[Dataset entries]
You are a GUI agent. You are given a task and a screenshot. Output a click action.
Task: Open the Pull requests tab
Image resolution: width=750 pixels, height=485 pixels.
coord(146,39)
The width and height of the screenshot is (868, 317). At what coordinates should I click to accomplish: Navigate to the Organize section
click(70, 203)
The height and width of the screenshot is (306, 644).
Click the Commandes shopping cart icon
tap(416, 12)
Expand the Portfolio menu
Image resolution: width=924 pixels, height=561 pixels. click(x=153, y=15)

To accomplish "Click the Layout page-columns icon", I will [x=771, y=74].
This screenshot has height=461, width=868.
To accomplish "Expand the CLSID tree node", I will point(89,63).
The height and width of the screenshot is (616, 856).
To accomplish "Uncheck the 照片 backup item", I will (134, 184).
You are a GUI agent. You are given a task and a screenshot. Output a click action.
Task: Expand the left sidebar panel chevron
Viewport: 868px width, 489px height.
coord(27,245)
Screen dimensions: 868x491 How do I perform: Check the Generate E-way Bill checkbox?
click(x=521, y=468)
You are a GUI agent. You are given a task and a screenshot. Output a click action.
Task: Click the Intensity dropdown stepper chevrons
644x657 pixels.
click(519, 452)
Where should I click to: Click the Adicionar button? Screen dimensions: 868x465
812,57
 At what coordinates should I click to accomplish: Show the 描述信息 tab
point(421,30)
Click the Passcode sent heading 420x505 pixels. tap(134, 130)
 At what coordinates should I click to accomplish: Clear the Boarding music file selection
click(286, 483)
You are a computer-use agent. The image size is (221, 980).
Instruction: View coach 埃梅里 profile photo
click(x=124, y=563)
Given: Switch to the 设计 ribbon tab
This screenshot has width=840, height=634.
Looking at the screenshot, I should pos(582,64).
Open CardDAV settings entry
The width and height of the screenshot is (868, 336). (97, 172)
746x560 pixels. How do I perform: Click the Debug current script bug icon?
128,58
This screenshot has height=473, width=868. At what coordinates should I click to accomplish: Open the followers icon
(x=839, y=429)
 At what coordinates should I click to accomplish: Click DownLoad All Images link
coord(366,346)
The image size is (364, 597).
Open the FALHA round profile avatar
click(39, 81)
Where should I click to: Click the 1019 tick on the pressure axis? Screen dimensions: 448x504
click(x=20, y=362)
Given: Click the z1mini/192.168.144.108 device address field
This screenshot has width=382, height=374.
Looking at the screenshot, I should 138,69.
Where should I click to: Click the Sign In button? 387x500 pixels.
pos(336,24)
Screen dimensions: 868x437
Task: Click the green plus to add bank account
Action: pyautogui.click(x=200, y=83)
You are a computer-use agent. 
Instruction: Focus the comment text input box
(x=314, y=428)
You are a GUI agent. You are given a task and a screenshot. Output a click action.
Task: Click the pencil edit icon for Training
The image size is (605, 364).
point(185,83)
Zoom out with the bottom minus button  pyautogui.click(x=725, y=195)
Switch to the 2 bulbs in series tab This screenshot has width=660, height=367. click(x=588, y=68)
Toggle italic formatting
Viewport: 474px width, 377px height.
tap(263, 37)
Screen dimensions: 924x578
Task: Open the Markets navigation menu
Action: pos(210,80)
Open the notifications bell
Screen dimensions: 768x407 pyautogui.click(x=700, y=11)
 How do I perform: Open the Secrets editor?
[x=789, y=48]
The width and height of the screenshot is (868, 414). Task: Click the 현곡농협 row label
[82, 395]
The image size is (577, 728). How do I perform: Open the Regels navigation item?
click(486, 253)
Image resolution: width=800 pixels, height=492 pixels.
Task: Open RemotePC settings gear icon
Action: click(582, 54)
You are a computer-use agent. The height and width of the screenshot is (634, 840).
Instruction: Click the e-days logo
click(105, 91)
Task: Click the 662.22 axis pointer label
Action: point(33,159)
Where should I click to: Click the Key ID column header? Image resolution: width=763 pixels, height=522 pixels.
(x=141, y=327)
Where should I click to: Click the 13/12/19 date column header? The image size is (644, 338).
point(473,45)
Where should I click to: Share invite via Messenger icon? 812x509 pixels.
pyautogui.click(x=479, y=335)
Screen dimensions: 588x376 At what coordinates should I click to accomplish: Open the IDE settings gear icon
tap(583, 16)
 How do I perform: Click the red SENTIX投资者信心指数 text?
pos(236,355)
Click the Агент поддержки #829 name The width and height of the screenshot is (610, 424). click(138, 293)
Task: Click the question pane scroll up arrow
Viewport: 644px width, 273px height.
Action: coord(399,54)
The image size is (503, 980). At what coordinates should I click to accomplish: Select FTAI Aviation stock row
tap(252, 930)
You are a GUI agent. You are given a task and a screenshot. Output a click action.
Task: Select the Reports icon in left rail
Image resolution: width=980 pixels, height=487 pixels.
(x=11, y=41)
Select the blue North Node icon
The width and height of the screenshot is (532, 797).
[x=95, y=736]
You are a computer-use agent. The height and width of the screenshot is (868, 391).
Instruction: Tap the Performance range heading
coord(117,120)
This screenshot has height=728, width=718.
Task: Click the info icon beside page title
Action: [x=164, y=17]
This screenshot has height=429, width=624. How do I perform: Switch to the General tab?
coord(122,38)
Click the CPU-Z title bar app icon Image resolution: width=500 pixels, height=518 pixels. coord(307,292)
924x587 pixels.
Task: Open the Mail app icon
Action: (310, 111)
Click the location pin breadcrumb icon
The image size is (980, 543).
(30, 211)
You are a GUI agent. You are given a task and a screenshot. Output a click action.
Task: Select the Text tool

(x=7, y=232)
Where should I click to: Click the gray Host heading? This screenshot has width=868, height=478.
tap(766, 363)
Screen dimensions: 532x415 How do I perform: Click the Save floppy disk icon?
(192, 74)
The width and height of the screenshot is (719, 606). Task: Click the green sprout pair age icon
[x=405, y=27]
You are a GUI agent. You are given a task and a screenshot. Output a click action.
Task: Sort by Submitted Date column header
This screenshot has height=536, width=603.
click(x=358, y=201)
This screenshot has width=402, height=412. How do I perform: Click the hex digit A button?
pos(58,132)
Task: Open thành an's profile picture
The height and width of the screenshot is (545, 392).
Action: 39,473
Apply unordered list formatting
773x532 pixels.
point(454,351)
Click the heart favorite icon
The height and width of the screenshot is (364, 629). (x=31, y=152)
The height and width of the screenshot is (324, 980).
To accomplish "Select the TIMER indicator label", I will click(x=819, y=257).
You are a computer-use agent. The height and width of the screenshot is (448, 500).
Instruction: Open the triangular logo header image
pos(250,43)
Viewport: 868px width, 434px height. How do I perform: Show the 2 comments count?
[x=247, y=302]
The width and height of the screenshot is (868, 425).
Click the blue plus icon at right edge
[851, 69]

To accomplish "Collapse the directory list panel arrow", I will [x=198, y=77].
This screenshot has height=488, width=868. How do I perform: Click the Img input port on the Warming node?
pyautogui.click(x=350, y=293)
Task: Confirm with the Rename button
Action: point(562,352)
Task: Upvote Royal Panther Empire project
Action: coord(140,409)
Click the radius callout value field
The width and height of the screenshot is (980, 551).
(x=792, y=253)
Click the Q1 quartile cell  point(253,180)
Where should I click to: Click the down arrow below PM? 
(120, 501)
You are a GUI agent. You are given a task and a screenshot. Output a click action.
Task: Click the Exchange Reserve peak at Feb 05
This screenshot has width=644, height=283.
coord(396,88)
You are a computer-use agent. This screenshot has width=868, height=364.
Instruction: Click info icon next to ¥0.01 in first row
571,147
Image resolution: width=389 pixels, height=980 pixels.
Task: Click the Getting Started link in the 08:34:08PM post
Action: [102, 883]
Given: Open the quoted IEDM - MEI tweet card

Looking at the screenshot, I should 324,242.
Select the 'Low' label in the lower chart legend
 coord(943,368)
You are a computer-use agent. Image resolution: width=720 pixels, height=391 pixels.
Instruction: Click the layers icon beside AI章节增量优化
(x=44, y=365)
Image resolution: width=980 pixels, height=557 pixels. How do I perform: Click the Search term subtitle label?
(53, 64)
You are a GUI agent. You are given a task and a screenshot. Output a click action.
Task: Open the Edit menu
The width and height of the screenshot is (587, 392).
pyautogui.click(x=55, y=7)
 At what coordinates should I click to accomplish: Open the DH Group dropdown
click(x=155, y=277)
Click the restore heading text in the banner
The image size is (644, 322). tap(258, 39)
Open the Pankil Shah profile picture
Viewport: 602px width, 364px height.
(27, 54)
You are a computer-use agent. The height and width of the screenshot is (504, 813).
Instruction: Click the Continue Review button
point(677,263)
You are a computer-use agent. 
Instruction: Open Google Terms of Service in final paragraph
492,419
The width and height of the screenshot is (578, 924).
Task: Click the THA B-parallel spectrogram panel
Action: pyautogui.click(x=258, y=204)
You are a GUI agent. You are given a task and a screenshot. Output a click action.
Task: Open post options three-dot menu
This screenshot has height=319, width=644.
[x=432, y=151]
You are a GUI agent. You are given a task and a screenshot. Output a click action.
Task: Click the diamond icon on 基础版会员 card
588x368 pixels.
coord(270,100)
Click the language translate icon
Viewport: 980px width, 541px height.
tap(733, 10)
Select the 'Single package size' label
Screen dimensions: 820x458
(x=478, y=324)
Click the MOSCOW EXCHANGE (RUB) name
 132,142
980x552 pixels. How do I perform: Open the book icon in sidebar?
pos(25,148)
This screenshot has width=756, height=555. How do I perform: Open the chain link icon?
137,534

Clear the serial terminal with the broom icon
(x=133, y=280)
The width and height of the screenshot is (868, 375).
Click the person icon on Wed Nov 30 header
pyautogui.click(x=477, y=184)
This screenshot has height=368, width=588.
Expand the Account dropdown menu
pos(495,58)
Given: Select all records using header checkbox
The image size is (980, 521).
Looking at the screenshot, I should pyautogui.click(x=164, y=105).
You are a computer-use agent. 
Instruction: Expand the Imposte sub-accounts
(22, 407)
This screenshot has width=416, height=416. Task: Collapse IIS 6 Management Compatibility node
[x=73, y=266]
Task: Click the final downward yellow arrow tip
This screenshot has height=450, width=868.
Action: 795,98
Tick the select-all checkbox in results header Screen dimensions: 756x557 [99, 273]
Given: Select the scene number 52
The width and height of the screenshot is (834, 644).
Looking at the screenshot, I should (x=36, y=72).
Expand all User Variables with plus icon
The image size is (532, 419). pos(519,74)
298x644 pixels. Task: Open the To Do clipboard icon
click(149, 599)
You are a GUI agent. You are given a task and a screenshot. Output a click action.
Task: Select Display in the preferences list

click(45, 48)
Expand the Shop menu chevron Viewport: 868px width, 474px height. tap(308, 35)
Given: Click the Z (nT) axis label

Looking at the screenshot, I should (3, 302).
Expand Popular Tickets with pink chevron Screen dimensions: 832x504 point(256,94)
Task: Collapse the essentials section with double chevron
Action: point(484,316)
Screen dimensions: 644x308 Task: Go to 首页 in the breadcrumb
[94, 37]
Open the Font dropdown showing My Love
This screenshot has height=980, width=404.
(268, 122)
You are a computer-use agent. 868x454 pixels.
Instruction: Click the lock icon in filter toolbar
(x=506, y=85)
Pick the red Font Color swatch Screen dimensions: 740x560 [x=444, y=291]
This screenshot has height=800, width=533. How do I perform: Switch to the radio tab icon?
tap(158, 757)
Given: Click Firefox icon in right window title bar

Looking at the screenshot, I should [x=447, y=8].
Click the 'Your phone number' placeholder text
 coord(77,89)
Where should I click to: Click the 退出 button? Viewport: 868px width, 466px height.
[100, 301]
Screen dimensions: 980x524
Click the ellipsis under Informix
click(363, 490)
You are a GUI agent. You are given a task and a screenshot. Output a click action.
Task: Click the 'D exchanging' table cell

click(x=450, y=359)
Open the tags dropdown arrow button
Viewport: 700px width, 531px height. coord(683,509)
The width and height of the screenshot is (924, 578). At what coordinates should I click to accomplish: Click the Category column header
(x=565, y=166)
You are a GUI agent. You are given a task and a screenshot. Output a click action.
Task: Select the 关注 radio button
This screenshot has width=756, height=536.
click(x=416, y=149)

**YOUR TASK**: Using the records given above, list every line that includes the word "Font".

**TASK SOLUTION**:
Open the Font dropdown showing My Love
Pick the red Font Color swatch Screen dimensions: 740x560 [x=444, y=291]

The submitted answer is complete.